The challenges and choices I chose to step up to are now here, though I’m still in a kind of limbo – feeling the differences of then and now, realizing first hand the new and different is really new and different and when it gets dark, it’s really dark for a time!
So what’s at stake here?
Whether I accept and triumph over the sameness into the new and different is what will determine my fate and my next steps as a writer as I make my way toward wholeness. I am still in the shadows of the darkness and probably will be in a limbic state for some time. But, I think that’s what can make the journey so unique and worthwhile.
My path is set. I don’t quite know where it will actually go, I am walking with faith in my ability to take up the challenges to be the writer I dream of becoming, and faith in our teachers, our next residencies, and new friends yet to be. I have no past to fall back on, but I have new friends to walk with. I am indeed fortunate.

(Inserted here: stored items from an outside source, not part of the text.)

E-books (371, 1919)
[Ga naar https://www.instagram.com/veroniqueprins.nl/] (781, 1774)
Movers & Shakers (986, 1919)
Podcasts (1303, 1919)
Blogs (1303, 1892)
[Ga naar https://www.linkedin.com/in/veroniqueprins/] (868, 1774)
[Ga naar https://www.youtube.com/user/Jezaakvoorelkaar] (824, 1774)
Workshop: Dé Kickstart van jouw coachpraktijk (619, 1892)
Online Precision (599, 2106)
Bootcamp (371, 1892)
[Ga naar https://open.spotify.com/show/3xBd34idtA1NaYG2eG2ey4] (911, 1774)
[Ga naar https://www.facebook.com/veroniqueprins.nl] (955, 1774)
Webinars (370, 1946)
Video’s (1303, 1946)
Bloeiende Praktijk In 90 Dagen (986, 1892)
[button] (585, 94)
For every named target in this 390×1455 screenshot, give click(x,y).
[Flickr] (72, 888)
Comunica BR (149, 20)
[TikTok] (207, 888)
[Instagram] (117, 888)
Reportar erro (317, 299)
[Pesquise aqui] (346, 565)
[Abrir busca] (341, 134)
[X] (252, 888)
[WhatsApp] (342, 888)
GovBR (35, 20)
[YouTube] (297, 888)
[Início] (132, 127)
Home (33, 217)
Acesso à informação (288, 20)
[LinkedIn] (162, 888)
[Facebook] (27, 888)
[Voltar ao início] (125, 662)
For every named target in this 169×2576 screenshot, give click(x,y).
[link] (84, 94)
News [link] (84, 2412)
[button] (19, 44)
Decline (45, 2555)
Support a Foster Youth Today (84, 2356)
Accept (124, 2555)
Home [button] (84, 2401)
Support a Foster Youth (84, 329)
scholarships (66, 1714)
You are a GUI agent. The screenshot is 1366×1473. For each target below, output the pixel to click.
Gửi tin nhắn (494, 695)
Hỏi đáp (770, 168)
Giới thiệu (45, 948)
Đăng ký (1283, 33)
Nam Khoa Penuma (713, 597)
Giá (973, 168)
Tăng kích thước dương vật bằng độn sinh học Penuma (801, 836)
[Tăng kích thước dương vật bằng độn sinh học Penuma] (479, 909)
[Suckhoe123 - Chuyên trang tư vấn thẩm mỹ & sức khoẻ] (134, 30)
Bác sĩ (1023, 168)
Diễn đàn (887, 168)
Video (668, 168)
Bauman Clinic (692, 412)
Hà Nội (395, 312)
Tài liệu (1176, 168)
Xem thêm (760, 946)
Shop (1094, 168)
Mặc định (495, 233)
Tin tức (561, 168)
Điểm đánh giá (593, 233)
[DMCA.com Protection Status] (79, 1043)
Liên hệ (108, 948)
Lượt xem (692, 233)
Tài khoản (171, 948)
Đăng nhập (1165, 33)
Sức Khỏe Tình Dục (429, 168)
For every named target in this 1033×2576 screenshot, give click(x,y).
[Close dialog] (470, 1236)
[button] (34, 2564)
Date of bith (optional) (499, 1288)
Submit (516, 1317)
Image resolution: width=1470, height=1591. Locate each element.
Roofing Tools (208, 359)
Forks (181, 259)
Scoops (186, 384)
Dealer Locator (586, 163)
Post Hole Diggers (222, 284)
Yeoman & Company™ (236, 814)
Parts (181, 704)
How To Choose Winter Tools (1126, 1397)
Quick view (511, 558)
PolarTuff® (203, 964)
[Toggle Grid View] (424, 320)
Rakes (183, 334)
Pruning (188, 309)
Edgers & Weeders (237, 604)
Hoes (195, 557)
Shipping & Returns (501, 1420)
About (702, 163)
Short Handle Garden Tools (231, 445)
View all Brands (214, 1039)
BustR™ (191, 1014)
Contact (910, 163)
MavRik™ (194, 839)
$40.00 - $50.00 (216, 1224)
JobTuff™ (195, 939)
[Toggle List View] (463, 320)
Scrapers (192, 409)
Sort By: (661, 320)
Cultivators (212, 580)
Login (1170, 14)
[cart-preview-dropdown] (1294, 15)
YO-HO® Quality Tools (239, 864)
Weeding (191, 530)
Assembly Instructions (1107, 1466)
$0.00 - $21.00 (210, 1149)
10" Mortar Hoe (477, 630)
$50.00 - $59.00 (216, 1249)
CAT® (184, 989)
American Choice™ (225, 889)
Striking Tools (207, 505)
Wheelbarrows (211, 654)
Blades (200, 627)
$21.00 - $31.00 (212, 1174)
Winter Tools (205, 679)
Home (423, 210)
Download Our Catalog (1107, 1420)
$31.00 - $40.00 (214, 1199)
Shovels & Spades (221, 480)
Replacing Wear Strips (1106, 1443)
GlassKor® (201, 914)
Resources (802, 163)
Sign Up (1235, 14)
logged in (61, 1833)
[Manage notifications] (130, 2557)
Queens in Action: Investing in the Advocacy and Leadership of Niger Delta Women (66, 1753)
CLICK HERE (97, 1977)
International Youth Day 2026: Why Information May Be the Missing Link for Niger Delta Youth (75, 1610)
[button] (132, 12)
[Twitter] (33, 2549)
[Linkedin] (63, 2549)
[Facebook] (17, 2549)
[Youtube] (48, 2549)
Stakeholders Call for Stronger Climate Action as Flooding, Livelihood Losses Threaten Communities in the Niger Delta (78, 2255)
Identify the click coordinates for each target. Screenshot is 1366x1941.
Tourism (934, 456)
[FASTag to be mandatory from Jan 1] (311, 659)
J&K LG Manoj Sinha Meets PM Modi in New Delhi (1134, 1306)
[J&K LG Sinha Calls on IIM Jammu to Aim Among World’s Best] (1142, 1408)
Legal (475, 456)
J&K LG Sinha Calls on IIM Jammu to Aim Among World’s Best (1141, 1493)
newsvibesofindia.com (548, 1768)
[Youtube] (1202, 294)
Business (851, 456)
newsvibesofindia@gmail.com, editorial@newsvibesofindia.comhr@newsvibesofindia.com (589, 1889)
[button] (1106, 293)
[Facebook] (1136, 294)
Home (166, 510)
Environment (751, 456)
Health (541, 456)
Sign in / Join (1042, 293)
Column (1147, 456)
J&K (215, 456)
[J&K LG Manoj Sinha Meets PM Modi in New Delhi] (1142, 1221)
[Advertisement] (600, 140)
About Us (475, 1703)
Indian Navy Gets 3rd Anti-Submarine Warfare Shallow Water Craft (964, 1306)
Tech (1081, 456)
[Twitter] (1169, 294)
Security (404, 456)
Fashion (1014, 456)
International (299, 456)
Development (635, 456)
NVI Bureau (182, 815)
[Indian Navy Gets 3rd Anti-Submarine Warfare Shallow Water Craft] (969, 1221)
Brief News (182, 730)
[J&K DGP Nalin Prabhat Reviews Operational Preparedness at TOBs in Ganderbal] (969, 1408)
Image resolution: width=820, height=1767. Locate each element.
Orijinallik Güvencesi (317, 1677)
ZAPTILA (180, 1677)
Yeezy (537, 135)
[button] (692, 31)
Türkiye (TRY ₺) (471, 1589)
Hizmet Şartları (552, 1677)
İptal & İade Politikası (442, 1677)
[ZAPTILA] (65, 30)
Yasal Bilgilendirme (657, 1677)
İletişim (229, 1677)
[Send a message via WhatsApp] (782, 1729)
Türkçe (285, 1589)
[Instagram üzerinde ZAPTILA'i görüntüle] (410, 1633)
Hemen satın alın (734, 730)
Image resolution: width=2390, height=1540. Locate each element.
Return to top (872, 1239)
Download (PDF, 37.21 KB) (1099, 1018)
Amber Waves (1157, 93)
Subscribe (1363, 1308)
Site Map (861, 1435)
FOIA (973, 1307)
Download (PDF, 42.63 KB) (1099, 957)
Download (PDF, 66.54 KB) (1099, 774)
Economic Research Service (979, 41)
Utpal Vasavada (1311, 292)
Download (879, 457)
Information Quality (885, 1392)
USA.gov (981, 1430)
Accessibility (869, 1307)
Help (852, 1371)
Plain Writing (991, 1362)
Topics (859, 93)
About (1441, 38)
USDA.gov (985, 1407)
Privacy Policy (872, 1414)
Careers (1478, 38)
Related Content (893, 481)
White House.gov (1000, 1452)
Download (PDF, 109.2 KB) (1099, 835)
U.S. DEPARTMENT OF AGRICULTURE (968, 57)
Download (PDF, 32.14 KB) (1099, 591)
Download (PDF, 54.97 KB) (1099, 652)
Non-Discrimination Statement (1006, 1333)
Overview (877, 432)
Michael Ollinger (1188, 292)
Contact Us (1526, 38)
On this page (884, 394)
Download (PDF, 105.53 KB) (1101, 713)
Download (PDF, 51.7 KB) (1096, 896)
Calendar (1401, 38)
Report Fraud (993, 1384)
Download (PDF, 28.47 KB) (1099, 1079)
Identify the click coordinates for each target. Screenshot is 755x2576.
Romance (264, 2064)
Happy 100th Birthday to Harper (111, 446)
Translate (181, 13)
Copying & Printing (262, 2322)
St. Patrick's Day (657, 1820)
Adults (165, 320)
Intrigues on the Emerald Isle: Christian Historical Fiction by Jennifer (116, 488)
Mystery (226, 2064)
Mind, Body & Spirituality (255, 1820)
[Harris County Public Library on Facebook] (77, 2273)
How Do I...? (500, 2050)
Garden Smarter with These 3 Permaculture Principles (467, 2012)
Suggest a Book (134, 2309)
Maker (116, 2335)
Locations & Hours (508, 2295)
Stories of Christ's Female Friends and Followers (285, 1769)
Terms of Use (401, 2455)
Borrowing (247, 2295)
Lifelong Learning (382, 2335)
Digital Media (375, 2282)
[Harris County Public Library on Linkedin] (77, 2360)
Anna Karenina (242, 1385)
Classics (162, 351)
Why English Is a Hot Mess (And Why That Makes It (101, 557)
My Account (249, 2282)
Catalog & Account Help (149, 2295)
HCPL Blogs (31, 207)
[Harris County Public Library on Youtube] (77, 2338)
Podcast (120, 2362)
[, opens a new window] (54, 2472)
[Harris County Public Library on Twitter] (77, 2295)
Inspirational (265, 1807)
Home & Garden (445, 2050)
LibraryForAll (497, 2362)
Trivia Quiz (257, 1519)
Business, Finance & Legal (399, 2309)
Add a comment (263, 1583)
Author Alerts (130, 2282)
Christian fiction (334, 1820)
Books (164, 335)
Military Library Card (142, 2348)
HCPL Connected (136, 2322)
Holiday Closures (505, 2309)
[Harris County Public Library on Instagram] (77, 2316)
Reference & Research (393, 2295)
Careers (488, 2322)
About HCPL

And while Michael is the director and Elizabeth the organizer, Aaron, you are the anchor. Because it is a mythic journey, and the water is not always smooth.
I can’t wait to do the mythology courses!
Tina
February 8, 2009 at 11:26 pm
Floating out here on the deep—which rages at times and which is sometimes placid, smooth and reflective as a mirror—I’m grateful for my raft of rags and bones and driftwood…memories, dreams, blood. Grateful, also, for the messages in bottles that appear just when I need them in the form of emails and phone calls, bringing news of my people, The Writers, and tidings of good will (along with the odd “this part of this piece doesn’t quite work.”)
I did return home a stranger, though one I recognize vaguely. My husband commented on this very thing on New Year’s Day: “Who is going to come back from that island?” Well, me, only changed irrevocably.
I love the idea of a workshop (or several workshops) on the topic of mythology—of which I am woefully ignorant.